Eveneens zouden zijne zonen sterven, want dat wil toch de uitdrukking zeggen, die Samuël in den mond is gelegd: en morgen zult gij en uwe zonen bij mij zijn.
Het ligt voor de hand, dat hier van het doodenrijk sprake is, zonder nadere onderscheiding tusschen boozen en goeden. Jonathan toch, de zoon van Saul, was een rechtvaardig man, een boezemvriend van David.
De uitdrukking wil dan ook niet meer zeggen dan: morgen zult gij en uwe zonen sterven.
Zoo zien wij dat de erfvijand van Israël, de Filistijnen, tegen wie een voortdurende strijd moest worden gevoerd, nu de uitvoerder wordt van het oordeel Gods over Saul. In die uitdrukking: morgen zult gij met mij zijn, ligt dus niet opgesloten welke de eeuwige staat van Saul zal zijn na zijn verscheiden uit deze wereld. Maar wij weten, dat hij wel zal sterven en evenals Samuël in het rijk der dooden zal afdalen, doch dat hij toch niet bij Samuël zal zijn, want de groot klove waarvan Jezus sprak in de gelijkenis van den rijken man en den armen Lazarus zal hem van Samuël voor eeuwig scheiden.
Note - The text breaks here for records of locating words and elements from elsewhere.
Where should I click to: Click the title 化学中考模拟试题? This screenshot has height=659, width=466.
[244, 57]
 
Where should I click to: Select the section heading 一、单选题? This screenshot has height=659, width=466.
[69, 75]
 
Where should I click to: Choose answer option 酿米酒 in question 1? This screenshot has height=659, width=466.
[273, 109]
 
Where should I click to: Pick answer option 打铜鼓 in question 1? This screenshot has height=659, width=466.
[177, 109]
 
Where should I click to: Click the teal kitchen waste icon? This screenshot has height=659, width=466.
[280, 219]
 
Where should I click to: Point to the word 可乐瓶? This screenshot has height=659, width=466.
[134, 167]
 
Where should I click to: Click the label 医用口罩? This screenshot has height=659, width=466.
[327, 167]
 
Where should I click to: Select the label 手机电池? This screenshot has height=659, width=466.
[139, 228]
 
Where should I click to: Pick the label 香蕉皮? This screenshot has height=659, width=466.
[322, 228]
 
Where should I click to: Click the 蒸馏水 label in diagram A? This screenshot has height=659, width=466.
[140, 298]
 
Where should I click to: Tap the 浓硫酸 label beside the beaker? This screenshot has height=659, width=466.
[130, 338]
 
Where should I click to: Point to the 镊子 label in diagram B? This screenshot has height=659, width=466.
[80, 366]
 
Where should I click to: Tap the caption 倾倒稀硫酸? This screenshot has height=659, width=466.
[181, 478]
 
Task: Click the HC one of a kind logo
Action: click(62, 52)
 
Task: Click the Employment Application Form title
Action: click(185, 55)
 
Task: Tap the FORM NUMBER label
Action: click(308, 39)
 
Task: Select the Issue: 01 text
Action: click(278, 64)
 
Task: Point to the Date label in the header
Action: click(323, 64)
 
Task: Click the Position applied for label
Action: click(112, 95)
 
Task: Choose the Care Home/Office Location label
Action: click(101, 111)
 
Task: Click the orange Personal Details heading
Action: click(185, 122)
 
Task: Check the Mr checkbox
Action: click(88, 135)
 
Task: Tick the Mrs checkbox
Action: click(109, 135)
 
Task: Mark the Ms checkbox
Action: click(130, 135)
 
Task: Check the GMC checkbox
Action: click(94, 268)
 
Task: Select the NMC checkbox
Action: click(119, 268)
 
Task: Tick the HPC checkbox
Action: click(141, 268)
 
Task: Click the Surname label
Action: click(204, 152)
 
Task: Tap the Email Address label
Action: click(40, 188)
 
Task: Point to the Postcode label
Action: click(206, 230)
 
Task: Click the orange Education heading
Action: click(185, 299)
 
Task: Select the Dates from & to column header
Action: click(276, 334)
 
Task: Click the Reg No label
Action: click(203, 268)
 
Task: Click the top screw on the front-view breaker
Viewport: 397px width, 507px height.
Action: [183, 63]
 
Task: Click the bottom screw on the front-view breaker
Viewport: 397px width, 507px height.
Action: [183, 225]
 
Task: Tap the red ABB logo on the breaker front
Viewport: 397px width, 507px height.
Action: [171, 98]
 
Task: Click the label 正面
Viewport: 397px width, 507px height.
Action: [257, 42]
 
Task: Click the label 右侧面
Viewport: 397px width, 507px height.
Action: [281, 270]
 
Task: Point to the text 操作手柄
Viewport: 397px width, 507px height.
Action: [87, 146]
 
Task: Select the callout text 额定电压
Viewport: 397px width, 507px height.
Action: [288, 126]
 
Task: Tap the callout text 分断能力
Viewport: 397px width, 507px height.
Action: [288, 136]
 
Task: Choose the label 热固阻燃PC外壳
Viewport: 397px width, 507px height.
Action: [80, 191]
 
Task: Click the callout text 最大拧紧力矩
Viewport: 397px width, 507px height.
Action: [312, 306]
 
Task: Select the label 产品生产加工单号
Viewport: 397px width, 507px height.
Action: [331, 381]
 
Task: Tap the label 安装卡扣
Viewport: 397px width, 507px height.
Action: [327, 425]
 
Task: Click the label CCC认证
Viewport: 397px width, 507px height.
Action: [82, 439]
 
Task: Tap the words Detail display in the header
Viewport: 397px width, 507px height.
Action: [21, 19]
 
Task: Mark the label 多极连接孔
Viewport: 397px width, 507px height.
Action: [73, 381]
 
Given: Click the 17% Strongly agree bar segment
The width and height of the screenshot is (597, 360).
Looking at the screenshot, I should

Het blijkt ons dus, dat de vrouw onder invloed des duivels hem wel zijn dood voorzegt, doch omtrent zijn eeuwig lot geen uitspraak kan doen, maar spreekt in de gangbare voorstelling van het volksgeloof. Zoo is er in deze voorzegging duisternis genoeg, wat de werkelijkheid van het hiernamaals betreft. Ook als de duivel moet voorzeggen, blijft hij toch de vorst der duisternis.
Geen wonder, dat Saul diep geschokt ter aarde neerstort lang uit op den grond, vs. 20, en hij vreesde zeer vanwege de woorden Samuëls, ook was er geen kracht in hem, want hij had den geheelen dag en den geheelen nacht geen brood gegeten.
Saul was dus reeds uitgeput van lichaam en geest, na al de ontbering en schokkende gebeurtenissen der laatste dagen. Thans zinkt hij ineen door de woorden van Samuël.
e duivel is een harde meester. Saul had zich steeds meer tot hem gekeerd en den Heere verlaten en wat gebeurt nu? De duivel komt hem niet te hulp nu de nood zoo hoog is gestegen. Geen redding zal meer dagen, zijn uren zijn geteld en zijn ondergang gewis. De Geest des Heeren was reeds lang van Saul geweken en God had een boozen geest gezonden, een geest van verschrikking en vervolginswaan. De ongelukkige koning werd herhaaldelijk overvallen door vlagen van krankzinnigheid.
Thans is zijn ziel geheel versteend en de angst perst hem maar helaas van berouw kan geen sprake meer zijn. Hij is geheel door den Heere overgegeven aan de wanhoop.
De vrouw weet niet wat te doen en maant hem op te staan van de aarde. Zij bereidt in haast een maaltijd voor den koning met zijn beide mannen (vs. 21, 22).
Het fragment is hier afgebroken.